Division of Information Technology, Engineering and the Environment
School of Advanced Manufacturing and Mechanical Engineering
School of Advanced Manufacturing and Mechanical Engineering
Thesis Abstract
Rapid market changes, a growth in demand for product quantity, concerns for product quality and requirements to increase dramatically product mix have forced manufacturing industries to enhance their flexibility. Flexible manufacturing systems (FMS) are designed to cope with these conditions by using high technologies and automation in transfer lines which enable factories to reconfigure rapidly to produce a variety of products by using same resources. Due to the high investment required, higher system utilization must be achieved. Appropriate planning and scheduling have important role in implementation of FMS and may lead to manufacturing industries optimizing their productivity.
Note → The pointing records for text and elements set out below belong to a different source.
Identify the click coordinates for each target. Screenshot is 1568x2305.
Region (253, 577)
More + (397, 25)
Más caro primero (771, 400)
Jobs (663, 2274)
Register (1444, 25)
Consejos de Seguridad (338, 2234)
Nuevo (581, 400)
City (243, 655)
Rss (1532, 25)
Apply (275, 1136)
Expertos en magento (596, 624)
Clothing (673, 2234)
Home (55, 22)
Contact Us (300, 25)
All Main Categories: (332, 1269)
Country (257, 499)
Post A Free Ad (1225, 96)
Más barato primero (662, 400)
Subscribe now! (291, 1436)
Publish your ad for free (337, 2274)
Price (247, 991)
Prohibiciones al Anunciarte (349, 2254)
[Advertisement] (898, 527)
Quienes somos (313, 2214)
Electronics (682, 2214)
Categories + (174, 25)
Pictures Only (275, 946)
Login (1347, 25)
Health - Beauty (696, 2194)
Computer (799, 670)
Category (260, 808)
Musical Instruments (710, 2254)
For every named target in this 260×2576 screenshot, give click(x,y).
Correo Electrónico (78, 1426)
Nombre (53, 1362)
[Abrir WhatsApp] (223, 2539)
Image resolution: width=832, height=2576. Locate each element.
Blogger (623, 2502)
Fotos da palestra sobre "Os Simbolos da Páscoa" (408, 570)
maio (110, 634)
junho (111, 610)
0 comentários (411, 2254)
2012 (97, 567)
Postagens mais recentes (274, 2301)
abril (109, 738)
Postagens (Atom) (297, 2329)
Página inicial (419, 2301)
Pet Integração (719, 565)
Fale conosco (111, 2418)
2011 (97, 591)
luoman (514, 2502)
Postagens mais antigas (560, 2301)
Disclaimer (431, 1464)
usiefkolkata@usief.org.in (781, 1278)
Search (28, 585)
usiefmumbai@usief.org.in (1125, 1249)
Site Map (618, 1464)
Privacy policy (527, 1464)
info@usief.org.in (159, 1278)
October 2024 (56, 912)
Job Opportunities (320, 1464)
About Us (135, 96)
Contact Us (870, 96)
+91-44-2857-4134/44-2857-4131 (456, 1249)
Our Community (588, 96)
There are several issues in production planning stage such as part type selection, machine grouping, production ratio, resource allocation and loading problem. The next stage after production planning is scheduling. All methods presented in literature review consider production planning problem and scheduling problem as separated problems or do not cover all issues in short term planning and scheduling problem. These kinds of approaches only lead to achieving local optimum solutions. However, the complexity of integrated production planning and dynamic scheduling require robust methods which minimize effects of a various unexpected disturbances and also adapt quickly with change in dynamic shop floor.
Multi-agent based systems (MAS) provide an architecture which several different tasks can be decentralized in several levels. Each level contains several autonomous agents which represent physical or functional manufacturing entities such as resources, operators, parts and jobs. This hierarchical multi-layer architecture limits the computational complexity and reduces software engineering efforts by using modularity approach. These modular components can be run on several parallel computers to perform a distributed computing which reduce computational time. However, negotiation mechanism among agents in MAS concerns more on flexibility and quick response on environment changes rather than reaching optimality. Integration with AI-based meta-heuristic search methods improves agents’ capability. The power of genetic algorithms (GAs) to explore a wide search space within a required time constraint fills this need. The combination of MAS and GAs may provide a robust and adaptable framework for these complex problems and also give a better result in a reasonable amount of time.
The system performance is analyzed by using cost and computational time. The cost is calculated from several weighted parameters such as completion time (makespan), mean flow time, total tardiness, number of tardy jobs and waiting time. The computational time is also used to analyze system efficiency. A system with lower cost and computational time is considered as a better system.